* Exercise goal:
Print all of the data exactly as written.

(Records contained in a dataset)
--------------------------------
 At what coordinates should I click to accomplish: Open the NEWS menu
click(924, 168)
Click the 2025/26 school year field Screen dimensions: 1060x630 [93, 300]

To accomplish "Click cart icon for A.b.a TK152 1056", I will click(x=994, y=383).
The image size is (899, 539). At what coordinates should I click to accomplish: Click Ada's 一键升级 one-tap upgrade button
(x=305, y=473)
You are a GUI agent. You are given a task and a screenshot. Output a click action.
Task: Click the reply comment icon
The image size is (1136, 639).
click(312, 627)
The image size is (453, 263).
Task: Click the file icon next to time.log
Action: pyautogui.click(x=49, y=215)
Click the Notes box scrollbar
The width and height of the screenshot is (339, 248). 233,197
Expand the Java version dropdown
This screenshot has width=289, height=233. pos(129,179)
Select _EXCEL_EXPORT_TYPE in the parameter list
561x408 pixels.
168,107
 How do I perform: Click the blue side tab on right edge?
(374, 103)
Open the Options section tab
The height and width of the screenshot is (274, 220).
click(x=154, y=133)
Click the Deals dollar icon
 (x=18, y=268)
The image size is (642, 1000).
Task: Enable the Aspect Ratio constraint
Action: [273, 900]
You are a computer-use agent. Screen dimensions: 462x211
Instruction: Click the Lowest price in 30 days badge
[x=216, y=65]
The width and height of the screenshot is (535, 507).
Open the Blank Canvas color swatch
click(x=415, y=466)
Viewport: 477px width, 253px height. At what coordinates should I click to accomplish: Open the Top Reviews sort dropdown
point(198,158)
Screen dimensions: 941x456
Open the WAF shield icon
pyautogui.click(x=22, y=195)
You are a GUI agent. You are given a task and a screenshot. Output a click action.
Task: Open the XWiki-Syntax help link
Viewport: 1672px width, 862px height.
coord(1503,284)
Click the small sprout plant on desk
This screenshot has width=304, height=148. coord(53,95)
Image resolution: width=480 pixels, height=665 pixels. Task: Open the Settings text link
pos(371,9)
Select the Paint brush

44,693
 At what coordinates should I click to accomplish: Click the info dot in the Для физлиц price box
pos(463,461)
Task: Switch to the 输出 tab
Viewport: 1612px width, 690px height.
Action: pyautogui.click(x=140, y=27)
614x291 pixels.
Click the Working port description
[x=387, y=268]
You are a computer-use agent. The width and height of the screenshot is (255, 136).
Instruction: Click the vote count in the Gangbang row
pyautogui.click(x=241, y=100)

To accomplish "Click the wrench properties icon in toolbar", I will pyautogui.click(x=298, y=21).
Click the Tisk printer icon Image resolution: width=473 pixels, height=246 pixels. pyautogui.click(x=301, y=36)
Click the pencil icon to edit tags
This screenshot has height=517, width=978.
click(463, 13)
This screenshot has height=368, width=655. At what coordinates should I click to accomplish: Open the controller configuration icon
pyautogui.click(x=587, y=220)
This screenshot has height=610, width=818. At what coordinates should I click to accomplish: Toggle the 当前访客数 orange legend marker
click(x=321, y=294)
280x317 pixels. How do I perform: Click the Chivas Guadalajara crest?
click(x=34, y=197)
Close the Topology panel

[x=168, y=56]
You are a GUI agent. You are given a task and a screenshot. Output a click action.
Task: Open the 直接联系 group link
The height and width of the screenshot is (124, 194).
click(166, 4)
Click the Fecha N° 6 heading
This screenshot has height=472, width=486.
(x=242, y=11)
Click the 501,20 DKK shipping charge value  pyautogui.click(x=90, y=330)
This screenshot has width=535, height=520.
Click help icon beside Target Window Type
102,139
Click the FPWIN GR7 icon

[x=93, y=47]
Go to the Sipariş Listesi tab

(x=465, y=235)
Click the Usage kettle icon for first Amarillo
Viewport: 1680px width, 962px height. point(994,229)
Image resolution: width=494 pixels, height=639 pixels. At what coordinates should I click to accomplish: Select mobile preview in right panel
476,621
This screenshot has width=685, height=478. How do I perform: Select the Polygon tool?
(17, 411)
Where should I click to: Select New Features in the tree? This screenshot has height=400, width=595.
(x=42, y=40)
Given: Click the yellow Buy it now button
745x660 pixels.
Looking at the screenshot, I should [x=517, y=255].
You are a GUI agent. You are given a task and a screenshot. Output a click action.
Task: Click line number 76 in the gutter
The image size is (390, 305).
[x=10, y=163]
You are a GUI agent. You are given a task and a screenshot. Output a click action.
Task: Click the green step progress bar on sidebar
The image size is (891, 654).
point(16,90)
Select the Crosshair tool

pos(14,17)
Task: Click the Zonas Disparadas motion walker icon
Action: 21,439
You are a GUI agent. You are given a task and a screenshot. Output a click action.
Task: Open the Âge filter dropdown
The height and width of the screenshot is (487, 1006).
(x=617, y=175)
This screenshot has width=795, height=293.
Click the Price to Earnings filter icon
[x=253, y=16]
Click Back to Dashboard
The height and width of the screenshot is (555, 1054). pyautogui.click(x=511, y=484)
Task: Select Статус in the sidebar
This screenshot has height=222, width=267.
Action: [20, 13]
--------------------------------
* Solution to the problem:
 At what coordinates should I click to accomplish: Open the NEWS menu
click(924, 168)
Click the 2025/26 school year field Screen dimensions: 1060x630 [93, 300]

To accomplish "Click cart icon for A.b.a TK152 1056", I will click(x=994, y=383).
The image size is (899, 539). At what coordinates should I click to accomplish: Click Ada's 一键升级 one-tap upgrade button
(x=305, y=473)
You are a GUI agent. You are given a task and a screenshot. Output a click action.
Task: Click the reply comment icon
The image size is (1136, 639).
click(312, 627)
The image size is (453, 263).
Task: Click the file icon next to time.log
Action: pyautogui.click(x=49, y=215)
Click the Notes box scrollbar
The width and height of the screenshot is (339, 248). 233,197
Expand the Java version dropdown
This screenshot has width=289, height=233. pos(129,179)
Select _EXCEL_EXPORT_TYPE in the parameter list
561x408 pixels.
168,107
 How do I perform: Click the blue side tab on right edge?
(374, 103)
Open the Options section tab
The height and width of the screenshot is (274, 220).
click(x=154, y=133)
Click the Deals dollar icon
 (x=18, y=268)
The image size is (642, 1000).
Task: Enable the Aspect Ratio constraint
Action: [273, 900]
You are a computer-use agent. Screen dimensions: 462x211
Instruction: Click the Lowest price in 30 days badge
[x=216, y=65]
The width and height of the screenshot is (535, 507).
Open the Blank Canvas color swatch
click(x=415, y=466)
Viewport: 477px width, 253px height. At what coordinates should I click to accomplish: Open the Top Reviews sort dropdown
point(198,158)
Screen dimensions: 941x456
Open the WAF shield icon
pyautogui.click(x=22, y=195)
You are a GUI agent. You are given a task and a screenshot. Output a click action.
Task: Open the XWiki-Syntax help link
Viewport: 1672px width, 862px height.
coord(1503,284)
Click the small sprout plant on desk
This screenshot has width=304, height=148. coord(53,95)
Image resolution: width=480 pixels, height=665 pixels. Task: Open the Settings text link
pos(371,9)
Select the Paint brush

44,693
 At what coordinates should I click to accomplish: Click the info dot in the Для физлиц price box
pos(463,461)
Task: Switch to the 输出 tab
Viewport: 1612px width, 690px height.
Action: pyautogui.click(x=140, y=27)
614x291 pixels.
Click the Working port description
[x=387, y=268]
You are a computer-use agent. The width and height of the screenshot is (255, 136).
Instruction: Click the vote count in the Gangbang row
pyautogui.click(x=241, y=100)

To accomplish "Click the wrench properties icon in toolbar", I will pyautogui.click(x=298, y=21).
Click the Tisk printer icon Image resolution: width=473 pixels, height=246 pixels. pyautogui.click(x=301, y=36)
Click the pencil icon to edit tags
This screenshot has height=517, width=978.
click(463, 13)
This screenshot has height=368, width=655. At what coordinates should I click to accomplish: Open the controller configuration icon
pyautogui.click(x=587, y=220)
This screenshot has height=610, width=818. At what coordinates should I click to accomplish: Toggle the 当前访客数 orange legend marker
click(x=321, y=294)
280x317 pixels. How do I perform: Click the Chivas Guadalajara crest?
click(x=34, y=197)
Close the Topology panel

[x=168, y=56]
You are a GUI agent. You are given a task and a screenshot. Output a click action.
Task: Open the 直接联系 group link
The height and width of the screenshot is (124, 194).
click(166, 4)
Click the Fecha N° 6 heading
This screenshot has height=472, width=486.
(x=242, y=11)
Click the 501,20 DKK shipping charge value  pyautogui.click(x=90, y=330)
This screenshot has width=535, height=520.
Click help icon beside Target Window Type
102,139
Click the FPWIN GR7 icon

[x=93, y=47]
Go to the Sipariş Listesi tab

(x=465, y=235)
Click the Usage kettle icon for first Amarillo
Viewport: 1680px width, 962px height. point(994,229)
Image resolution: width=494 pixels, height=639 pixels. At what coordinates should I click to accomplish: Select mobile preview in right panel
476,621
This screenshot has width=685, height=478. How do I perform: Select the Polygon tool?
(17, 411)
Where should I click to: Select New Features in the tree? This screenshot has height=400, width=595.
(x=42, y=40)
Given: Click the yellow Buy it now button
745x660 pixels.
Looking at the screenshot, I should [x=517, y=255].
You are a GUI agent. You are given a task and a screenshot. Output a click action.
Task: Click line number 76 in the gutter
The image size is (390, 305).
[x=10, y=163]
You are a GUI agent. You are given a task and a screenshot. Output a click action.
Task: Click the green step progress bar on sidebar
The image size is (891, 654).
point(16,90)
Select the Crosshair tool

pos(14,17)
Task: Click the Zonas Disparadas motion walker icon
Action: 21,439
You are a GUI agent. You are given a task and a screenshot. Output a click action.
Task: Open the Âge filter dropdown
The height and width of the screenshot is (487, 1006).
(x=617, y=175)
This screenshot has width=795, height=293.
Click the Price to Earnings filter icon
[x=253, y=16]
Click Back to Dashboard
The height and width of the screenshot is (555, 1054). pyautogui.click(x=511, y=484)
Task: Select Статус in the sidebar
This screenshot has height=222, width=267.
Action: [20, 13]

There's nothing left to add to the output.